Your task:
Exactly the line with "Image resolution: width=713" and the lines that follow it, through the closing line of the entries, should be restated, with nothing left out or added.

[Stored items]
════════

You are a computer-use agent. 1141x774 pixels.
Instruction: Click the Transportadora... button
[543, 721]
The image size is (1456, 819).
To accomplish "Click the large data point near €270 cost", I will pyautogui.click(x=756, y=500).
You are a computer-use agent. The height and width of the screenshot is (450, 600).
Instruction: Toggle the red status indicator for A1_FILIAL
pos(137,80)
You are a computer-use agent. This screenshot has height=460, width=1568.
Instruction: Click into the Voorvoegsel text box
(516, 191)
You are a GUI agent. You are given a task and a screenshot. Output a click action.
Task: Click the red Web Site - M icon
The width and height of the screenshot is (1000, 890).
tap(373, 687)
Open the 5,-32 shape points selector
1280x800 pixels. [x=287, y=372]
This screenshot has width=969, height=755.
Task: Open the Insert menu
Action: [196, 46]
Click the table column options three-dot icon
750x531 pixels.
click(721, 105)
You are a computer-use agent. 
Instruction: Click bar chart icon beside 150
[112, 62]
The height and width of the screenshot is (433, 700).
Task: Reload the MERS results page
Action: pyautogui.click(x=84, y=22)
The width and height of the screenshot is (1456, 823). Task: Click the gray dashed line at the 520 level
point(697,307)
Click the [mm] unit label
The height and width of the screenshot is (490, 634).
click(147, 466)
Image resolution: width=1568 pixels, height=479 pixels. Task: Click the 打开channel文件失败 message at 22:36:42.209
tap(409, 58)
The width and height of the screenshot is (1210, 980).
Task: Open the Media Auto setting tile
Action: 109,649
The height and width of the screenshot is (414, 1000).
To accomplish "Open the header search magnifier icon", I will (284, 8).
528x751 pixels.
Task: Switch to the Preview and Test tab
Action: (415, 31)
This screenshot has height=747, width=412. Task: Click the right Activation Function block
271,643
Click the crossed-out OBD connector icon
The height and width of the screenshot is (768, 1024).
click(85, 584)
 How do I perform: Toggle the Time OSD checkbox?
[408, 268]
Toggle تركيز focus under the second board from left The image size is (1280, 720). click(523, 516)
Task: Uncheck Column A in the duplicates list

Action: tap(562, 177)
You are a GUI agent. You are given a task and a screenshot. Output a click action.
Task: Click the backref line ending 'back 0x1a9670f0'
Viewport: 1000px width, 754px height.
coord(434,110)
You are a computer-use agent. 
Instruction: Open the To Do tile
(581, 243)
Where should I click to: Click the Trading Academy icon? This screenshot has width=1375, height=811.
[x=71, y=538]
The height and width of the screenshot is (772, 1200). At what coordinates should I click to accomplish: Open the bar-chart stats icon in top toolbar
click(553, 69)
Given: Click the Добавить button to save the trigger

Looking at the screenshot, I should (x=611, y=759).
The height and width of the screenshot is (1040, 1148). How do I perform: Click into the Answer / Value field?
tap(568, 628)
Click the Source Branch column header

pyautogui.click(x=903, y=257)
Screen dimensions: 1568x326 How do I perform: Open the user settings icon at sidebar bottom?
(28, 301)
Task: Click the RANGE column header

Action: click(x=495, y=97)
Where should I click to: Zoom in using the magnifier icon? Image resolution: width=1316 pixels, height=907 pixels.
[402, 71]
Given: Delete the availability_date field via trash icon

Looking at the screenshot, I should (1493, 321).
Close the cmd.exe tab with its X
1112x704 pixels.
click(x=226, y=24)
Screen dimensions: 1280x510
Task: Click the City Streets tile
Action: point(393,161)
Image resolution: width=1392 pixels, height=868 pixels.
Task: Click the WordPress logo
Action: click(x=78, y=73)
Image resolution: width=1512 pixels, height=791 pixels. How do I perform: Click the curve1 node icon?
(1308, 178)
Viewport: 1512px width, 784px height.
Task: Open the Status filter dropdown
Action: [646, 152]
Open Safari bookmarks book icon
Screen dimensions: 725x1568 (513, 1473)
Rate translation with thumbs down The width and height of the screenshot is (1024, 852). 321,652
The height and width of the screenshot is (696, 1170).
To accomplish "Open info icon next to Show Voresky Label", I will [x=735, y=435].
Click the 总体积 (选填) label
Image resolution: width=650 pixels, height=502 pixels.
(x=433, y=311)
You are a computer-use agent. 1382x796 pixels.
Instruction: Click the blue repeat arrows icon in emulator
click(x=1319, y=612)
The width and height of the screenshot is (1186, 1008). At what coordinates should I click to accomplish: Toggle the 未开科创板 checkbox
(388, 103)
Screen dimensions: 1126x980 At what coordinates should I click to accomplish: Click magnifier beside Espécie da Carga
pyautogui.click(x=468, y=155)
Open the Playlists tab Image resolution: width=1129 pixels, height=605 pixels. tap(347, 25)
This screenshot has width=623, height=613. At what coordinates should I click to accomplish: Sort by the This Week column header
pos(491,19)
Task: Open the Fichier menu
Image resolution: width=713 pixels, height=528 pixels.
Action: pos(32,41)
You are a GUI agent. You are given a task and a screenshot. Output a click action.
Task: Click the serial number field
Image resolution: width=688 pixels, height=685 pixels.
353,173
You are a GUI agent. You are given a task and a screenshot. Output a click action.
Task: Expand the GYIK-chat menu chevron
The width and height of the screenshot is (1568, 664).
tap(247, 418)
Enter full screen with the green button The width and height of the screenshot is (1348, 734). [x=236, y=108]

════════

Your solution:
Image resolution: width=713 pixels, height=528 pixels.
Action: pos(32,41)
You are a GUI agent. You are given a task and a screenshot. Output a click action.
Task: Click the serial number field
Image resolution: width=688 pixels, height=685 pixels.
353,173
You are a GUI agent. You are given a task and a screenshot. Output a click action.
Task: Expand the GYIK-chat menu chevron
The width and height of the screenshot is (1568, 664).
tap(247, 418)
Enter full screen with the green button The width and height of the screenshot is (1348, 734). [x=236, y=108]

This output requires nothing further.